Perri Lynch Howard

Perri Lynch Howard is a multi-disciplinary artist working in painting, drawing, installation, and sound. Her work investigates the passage of light, sound, and signal through landscapes on the front lines of climate change — a phenomenology of place.

Howard is based in Washington state and interested in environments at the forefront of climate change. Self-described as a “sound artist interested in quiet,” Howard has travelled the world recording sounds in the environment both above ground and underwater, investigating ideas around sound and quiet, working to chart and capture sites at the forefront of extreme environmental change. In her practice, Howard asks: What is natural quiet? How does sound effect marine life in the oceans? How do we truly listen to and experience our environment?

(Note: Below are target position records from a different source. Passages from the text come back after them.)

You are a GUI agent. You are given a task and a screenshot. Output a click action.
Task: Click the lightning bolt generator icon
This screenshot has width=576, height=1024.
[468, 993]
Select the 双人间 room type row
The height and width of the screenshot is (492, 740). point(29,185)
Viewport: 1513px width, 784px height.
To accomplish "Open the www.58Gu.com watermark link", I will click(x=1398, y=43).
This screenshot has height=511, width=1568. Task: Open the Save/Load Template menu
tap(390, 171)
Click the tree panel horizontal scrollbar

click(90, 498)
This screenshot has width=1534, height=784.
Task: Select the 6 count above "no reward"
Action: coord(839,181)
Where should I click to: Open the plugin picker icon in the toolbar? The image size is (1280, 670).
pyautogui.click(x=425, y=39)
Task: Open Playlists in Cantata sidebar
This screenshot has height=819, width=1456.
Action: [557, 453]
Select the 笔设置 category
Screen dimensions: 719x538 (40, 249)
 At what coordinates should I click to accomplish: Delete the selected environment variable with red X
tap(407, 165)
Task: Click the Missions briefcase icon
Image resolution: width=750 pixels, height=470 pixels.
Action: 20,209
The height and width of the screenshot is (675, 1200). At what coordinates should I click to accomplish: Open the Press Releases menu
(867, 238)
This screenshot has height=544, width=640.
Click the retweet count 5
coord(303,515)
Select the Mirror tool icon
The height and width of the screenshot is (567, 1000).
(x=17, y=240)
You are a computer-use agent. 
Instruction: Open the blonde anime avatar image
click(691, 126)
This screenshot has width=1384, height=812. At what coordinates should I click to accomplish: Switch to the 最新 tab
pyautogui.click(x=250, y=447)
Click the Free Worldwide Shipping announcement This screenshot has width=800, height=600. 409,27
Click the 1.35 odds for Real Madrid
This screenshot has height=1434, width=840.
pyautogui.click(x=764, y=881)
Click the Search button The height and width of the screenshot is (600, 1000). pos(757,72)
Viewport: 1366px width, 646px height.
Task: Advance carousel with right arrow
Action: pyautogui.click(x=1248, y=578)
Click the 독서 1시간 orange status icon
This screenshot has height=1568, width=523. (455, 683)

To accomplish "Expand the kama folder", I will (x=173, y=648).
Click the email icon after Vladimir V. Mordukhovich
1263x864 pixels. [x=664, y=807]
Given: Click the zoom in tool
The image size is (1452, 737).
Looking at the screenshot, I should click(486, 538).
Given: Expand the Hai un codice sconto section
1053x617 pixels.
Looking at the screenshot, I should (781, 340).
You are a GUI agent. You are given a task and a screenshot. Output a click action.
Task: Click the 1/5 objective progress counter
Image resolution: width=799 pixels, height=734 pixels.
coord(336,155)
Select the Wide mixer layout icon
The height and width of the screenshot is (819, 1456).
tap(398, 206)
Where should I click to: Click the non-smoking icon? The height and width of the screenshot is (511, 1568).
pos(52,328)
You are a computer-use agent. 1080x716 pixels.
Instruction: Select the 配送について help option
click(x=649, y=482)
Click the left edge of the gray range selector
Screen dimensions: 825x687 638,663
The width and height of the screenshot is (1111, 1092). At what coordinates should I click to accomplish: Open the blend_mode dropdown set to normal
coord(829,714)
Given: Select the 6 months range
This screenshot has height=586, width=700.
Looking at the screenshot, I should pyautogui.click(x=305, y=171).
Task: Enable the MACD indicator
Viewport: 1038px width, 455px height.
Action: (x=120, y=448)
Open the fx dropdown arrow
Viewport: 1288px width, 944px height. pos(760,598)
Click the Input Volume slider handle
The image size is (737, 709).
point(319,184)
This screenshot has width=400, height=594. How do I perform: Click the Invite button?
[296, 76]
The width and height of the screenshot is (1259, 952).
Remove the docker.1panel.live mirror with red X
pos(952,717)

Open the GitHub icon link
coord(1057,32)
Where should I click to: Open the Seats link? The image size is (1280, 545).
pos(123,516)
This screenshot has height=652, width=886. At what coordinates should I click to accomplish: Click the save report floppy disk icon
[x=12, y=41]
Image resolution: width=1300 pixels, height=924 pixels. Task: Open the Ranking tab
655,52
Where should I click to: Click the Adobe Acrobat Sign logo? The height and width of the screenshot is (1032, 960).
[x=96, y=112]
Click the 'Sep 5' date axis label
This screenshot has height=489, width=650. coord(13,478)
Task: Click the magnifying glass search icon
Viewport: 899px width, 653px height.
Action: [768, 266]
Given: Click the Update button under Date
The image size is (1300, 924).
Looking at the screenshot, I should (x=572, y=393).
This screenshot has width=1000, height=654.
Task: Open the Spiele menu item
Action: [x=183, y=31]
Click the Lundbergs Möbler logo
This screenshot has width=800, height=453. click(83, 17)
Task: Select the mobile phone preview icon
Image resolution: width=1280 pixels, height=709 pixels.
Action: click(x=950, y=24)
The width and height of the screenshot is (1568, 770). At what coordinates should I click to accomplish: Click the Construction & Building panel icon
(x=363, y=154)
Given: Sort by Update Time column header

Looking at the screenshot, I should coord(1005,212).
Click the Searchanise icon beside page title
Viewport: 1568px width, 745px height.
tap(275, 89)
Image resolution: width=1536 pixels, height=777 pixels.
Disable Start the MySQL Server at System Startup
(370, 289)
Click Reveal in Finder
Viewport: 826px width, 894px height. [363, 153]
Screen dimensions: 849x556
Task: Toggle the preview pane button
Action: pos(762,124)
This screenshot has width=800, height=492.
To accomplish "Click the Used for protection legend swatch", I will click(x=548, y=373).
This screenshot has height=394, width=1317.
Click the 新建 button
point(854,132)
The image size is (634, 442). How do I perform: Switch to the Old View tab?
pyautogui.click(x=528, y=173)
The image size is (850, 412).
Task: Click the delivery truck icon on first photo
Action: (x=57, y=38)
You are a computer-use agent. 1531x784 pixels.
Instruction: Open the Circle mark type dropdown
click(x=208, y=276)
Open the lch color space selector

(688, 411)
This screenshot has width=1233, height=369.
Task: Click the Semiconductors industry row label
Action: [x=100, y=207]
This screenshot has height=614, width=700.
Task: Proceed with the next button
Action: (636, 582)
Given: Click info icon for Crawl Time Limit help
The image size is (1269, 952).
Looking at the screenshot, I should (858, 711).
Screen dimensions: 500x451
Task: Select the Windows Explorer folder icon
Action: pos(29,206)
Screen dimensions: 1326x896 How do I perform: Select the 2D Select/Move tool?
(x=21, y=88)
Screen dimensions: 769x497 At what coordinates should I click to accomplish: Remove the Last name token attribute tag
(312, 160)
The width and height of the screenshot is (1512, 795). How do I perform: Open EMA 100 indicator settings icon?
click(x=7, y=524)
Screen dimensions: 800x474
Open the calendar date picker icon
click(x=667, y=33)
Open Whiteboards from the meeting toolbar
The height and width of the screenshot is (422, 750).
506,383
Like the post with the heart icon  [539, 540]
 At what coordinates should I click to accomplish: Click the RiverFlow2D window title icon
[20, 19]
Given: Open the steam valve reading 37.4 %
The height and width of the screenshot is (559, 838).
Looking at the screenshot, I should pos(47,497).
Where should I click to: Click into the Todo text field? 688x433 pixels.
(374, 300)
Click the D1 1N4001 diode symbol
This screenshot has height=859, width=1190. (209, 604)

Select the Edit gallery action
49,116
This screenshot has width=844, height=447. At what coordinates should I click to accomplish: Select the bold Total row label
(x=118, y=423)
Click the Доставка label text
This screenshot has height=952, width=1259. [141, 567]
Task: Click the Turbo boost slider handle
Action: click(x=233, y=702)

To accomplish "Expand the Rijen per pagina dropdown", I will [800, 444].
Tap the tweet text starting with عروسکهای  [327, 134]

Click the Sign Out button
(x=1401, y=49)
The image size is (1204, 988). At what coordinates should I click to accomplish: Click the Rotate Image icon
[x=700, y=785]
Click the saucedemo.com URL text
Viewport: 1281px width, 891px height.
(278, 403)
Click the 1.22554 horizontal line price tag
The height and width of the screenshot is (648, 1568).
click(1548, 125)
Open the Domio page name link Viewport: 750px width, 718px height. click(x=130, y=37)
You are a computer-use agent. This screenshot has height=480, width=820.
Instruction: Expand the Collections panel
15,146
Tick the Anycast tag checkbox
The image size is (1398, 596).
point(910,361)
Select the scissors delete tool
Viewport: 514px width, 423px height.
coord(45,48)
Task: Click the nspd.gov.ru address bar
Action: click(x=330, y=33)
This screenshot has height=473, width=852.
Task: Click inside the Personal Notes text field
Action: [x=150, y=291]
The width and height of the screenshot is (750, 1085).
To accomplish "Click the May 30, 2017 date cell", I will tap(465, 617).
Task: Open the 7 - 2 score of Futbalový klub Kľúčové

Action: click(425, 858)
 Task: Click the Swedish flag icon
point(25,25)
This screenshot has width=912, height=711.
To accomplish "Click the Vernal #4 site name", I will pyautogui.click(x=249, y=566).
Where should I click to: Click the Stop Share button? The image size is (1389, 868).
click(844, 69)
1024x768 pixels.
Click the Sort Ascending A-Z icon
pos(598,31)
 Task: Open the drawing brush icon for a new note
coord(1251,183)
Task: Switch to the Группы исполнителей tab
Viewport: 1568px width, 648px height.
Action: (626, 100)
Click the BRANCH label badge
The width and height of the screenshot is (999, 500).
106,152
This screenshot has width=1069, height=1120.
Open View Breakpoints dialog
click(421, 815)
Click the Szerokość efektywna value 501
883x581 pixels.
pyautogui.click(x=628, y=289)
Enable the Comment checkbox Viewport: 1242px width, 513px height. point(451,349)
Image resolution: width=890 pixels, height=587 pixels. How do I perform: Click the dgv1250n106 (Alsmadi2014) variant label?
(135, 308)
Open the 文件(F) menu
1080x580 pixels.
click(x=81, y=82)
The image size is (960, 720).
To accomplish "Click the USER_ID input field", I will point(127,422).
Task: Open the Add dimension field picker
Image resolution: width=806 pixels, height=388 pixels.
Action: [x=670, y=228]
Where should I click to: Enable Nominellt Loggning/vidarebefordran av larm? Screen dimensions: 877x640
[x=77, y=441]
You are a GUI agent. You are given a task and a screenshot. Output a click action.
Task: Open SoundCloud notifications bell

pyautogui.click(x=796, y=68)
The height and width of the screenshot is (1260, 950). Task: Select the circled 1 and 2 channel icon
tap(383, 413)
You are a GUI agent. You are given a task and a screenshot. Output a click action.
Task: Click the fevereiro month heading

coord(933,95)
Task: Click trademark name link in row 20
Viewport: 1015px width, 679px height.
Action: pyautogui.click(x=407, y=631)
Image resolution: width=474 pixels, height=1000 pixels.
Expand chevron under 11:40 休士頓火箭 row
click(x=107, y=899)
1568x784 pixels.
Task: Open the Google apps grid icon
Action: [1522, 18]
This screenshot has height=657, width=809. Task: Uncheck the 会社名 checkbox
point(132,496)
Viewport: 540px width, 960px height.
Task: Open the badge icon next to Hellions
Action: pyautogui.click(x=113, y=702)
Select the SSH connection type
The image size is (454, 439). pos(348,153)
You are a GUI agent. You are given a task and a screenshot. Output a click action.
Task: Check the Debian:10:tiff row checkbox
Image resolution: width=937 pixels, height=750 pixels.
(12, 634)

Howard creates immersive underwater soundscapes and visualizations from her field recordings that connect people to the life and shape of our oceans and coastal waterways. The multi-sensory nature of her work creates spaces for listening and experiencing water and marine life in a viscerally unique way.

Howards’s art has a global reach through exhibitions and sound installations completed in Italy, Portugal, Brazil, Canada, the Arctic Circle, and in South India as a Fulbright Senior Research Scholar. She is a volunteer field recording ambassador with Quiet Parks International, an avid adventurer, and a pilot. 

Howard received her BA from The Evergreen State College, BFA from the University of Washington, and MFA from Cranbrook Academy of Art. Honors include a Puffin Foundation Grant, Artist Trust Fellowship, McMillen Fellowship, Seattle City Artist Grant, a Foundation for Contemporary Art grant, and multiple 4Culture Special Project Grants. She has received support from numerous residencies including the Montello Foundation, Atlantic Center for the Arts, Centrum Foundation, PLAYA, Willapa Bay AIR, the Santa Fe Art Institute, and the Arctic Circle Residency Program. Her paintings and drawings are represented by Smith & Vallee Gallery in Edison, WA and the Seattle Art Museum Gallery.

In her upcoming installation Overheard Underwater at the New Bedford Whaling Museum, Howard will transform the Center Street Gallery into an underwater vessel with an immersive soundscape using bio-acoustic recordings from the William A. Watkins Collection of Marine Mammal Sound Recordings in the Museum’s collection. Collected over a span of seven decades by oceanographer William A. Watkins with the assistance of William E. Schevill, and others, these recordings consist of more than 60 species of marine mammals in a wide range of geographic areas. She will pair those recordings with her own hydrophone recordings collected in Svalbard in the Arctic Circle and in the bustling New Bedford harbor. Contrasting the recordings in Svalbard with those in New Bedford, Howard will create a space to think about the impacts of anthropogenic marine noise on whales and what quiet means for the marine life living underwater.